La Patau Matanna Tikka pulalah yang pertama mengangkat Matowa bagi orang-orang Wajo yang tinggal di Ujungpandang. Hal ini dimaksudkan agar orang-orang Wajo yang tinggal di Ujungpandang ada yang memimpinnya dan melihat keadaan sehari-harinya. Pada waktu itu La Patau Matanna Tikka disamping sebagai Mangkau’ di Bone, juga sebagai Ranreng Towa di Wajo. Orang yang diangkat sebagai Matowa adalah La Patelleng Amanna Gappa. Makanya La Patelleng Amanna Gappa dinamakan Matowa Wajo.

Dalam tahun 1714 M. Arumpone La Patau Matanna Tikka membuka arena penyabungan ayam dan mengundang seluruh TellumpoccoE (Bone, Soppeng dan Wajo). Datanglah Arung Matowa Wajo yang bernama La Salewangeng To Tenri Ruwa yang mengikutkan kemanakannya yang bernama La Maddukkelleng Daeng Simpuang Puanna La Tobo Arung Peneki. Arung Matowa Wajo yang bertaruh ayam dengan orang Bone dan ayam Arung Matowa Wajo sempat membunuh ayam orang Bone.

Karena pengawal Arumpone merasa malu, tiba-tiba seorang anak bangsawan Bone mengambil bangkai ayam tersebut dan melemparkan ketengah kelompok orang Wajo. Bangkai ayam tersebut kebetulan mengenai Arung Matowa Wajo yang berada ditengah-tengah orang Wajo. Hal ini membuat La Maddukkelleng marah dan mengamuk. Dengan mata gelap, ia memburu dan menikam orang yang melemparkan bangkai ayam tersebut sampai meninggal ditempat. Setelah itu, La Maddukkelleng melarikan diri kembali ke Wajo.

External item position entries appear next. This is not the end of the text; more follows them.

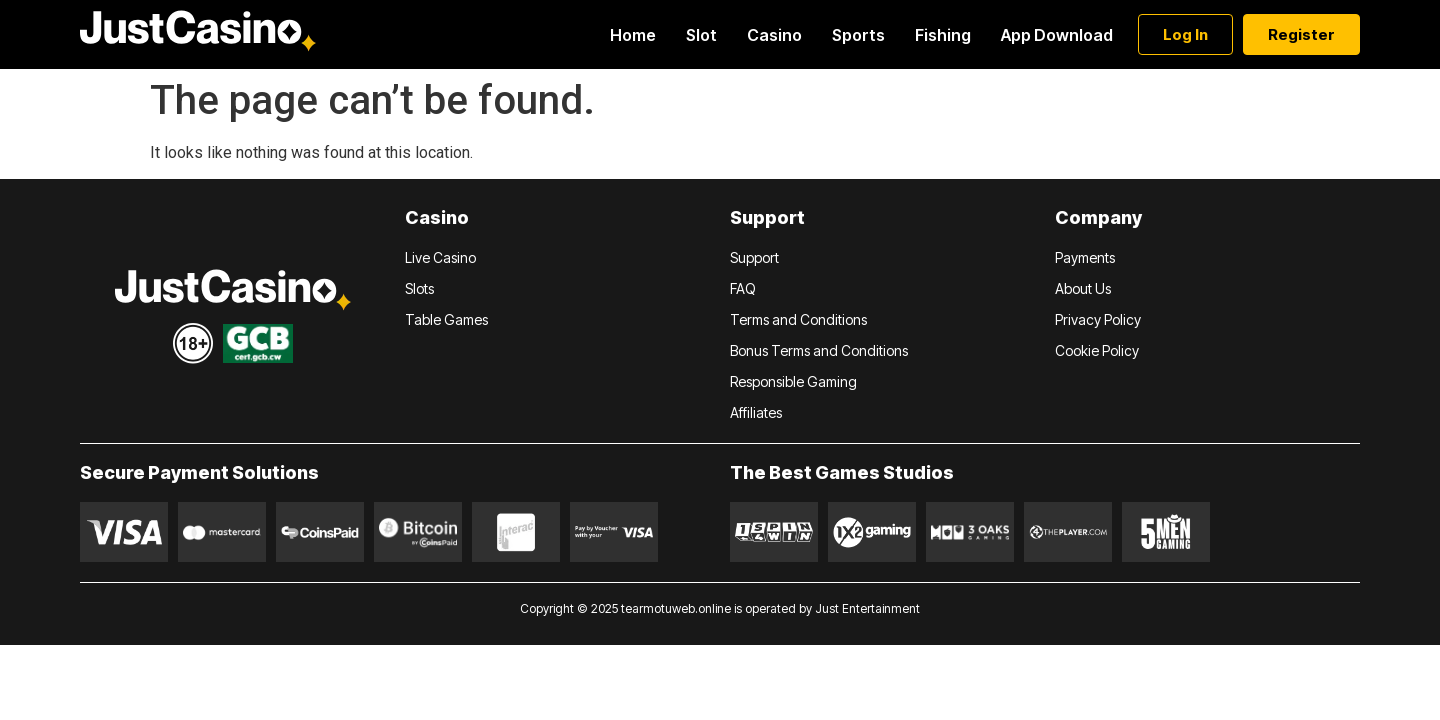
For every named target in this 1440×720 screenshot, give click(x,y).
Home (633, 35)
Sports (858, 35)
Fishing (943, 35)
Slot (701, 35)
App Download (1057, 35)
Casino (774, 35)
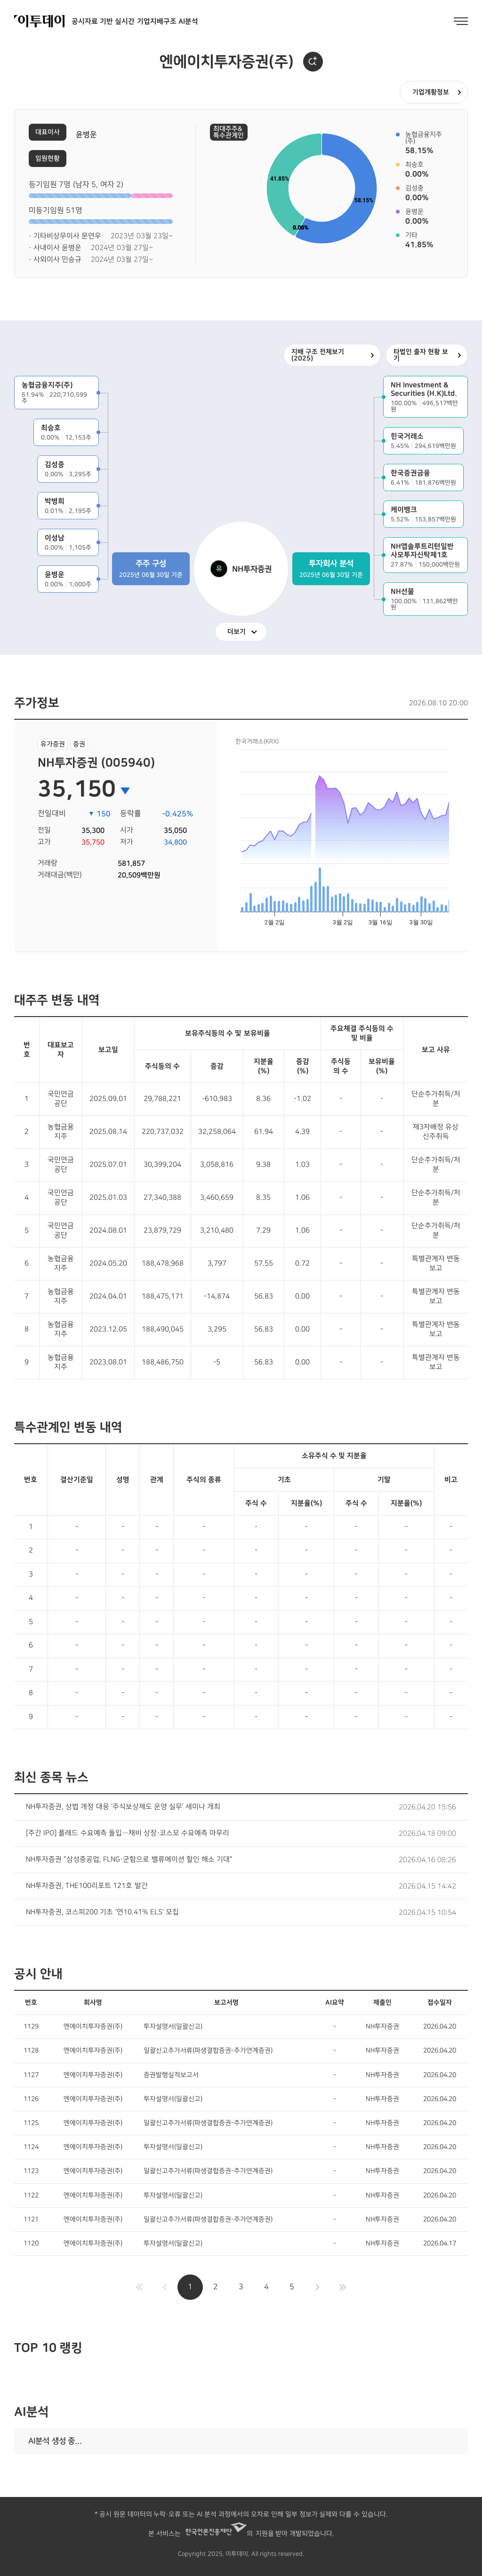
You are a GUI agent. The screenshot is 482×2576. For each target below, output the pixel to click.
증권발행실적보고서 (171, 2074)
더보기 (236, 632)
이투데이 (39, 21)
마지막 (342, 2287)
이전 (164, 2287)
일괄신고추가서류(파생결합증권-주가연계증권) (208, 2050)
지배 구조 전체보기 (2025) (317, 355)
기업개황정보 (430, 92)
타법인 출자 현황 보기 (421, 355)
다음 (317, 2287)
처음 (139, 2287)
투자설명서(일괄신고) (173, 2026)
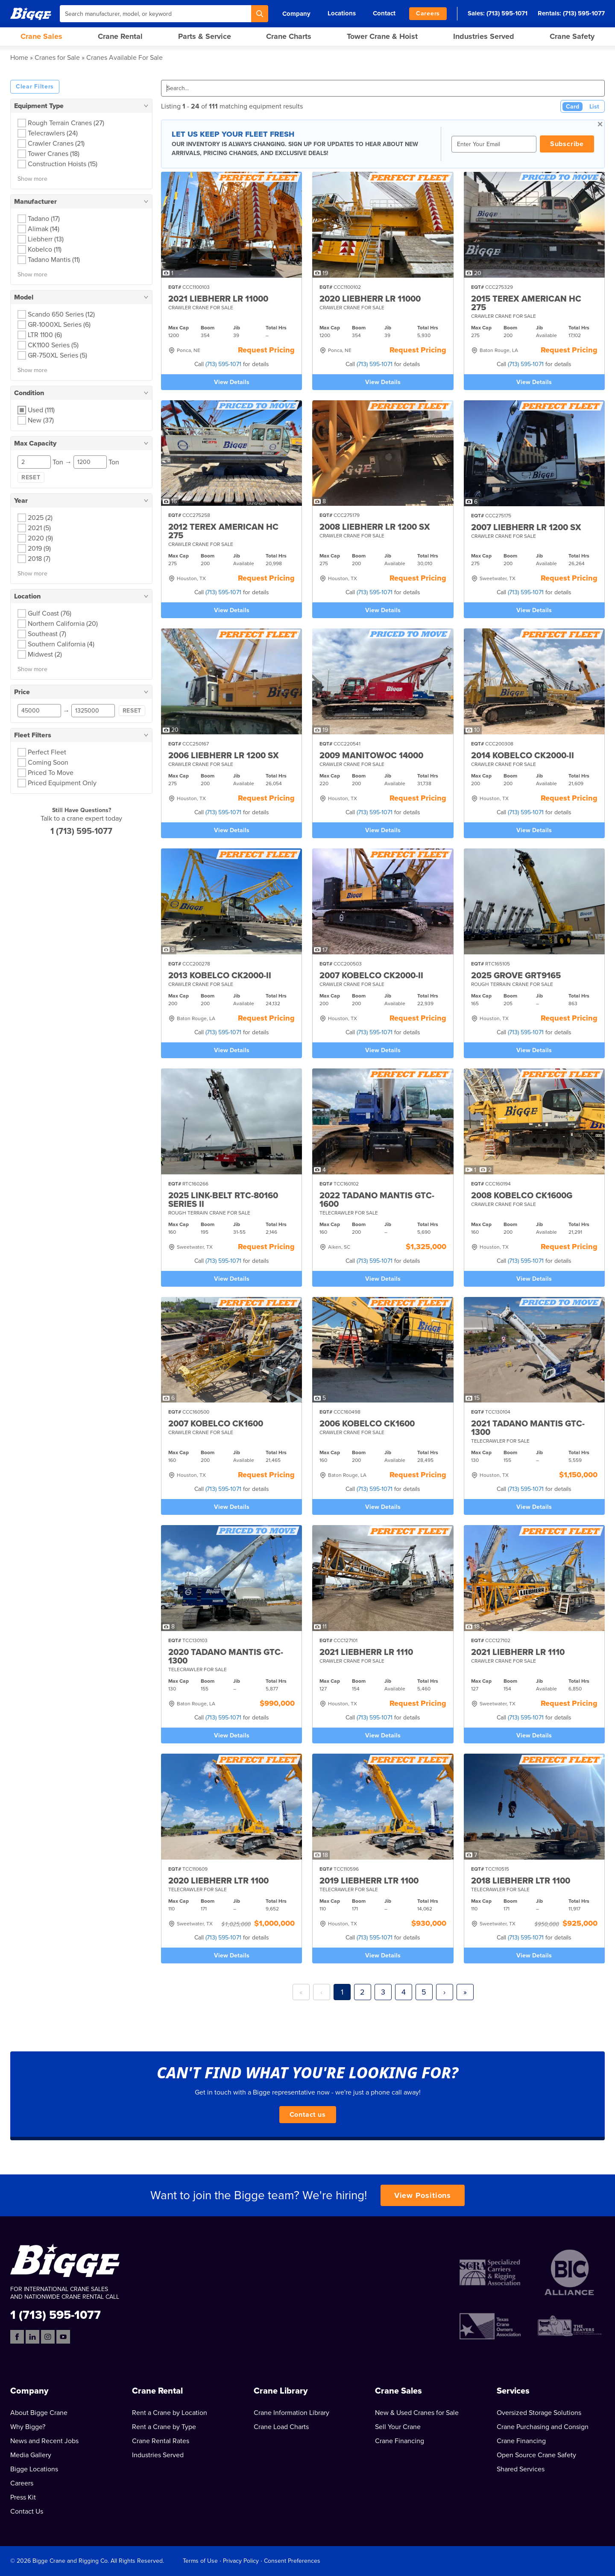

Beberapa hari kemudian, pergilah utusan Bone untuk meminta kepada Arung Matowa Wajo agar La Maddukkelleng diserahkan ke Bone. Kepada utusan Bone, Arung Matowa Wajo mengatakan bahwa La Maddukkelleng telah menyeberang ke Kalimantan. Sejak itulah La Maddukkelleng menetap di Kalimantan dan menjadi Arung di Pasir. Untuk kembali ke Wajo, memang sangat sulit. Sebab selalu ditunggu oleh TellumpoccoE (Bone, Soppeng dan Wajo) untuk dihukum.

Dalam tahun 1714 M. itu pula La Patau Matanna Tikka WalinonoE To Tenri Bali MalaE Sanrang Sultan Idris Alimuddin meninggal dunia di Nagauleng Cenrana. Oleh karena itu dinamakanlah MatinroE ri Nagauleng.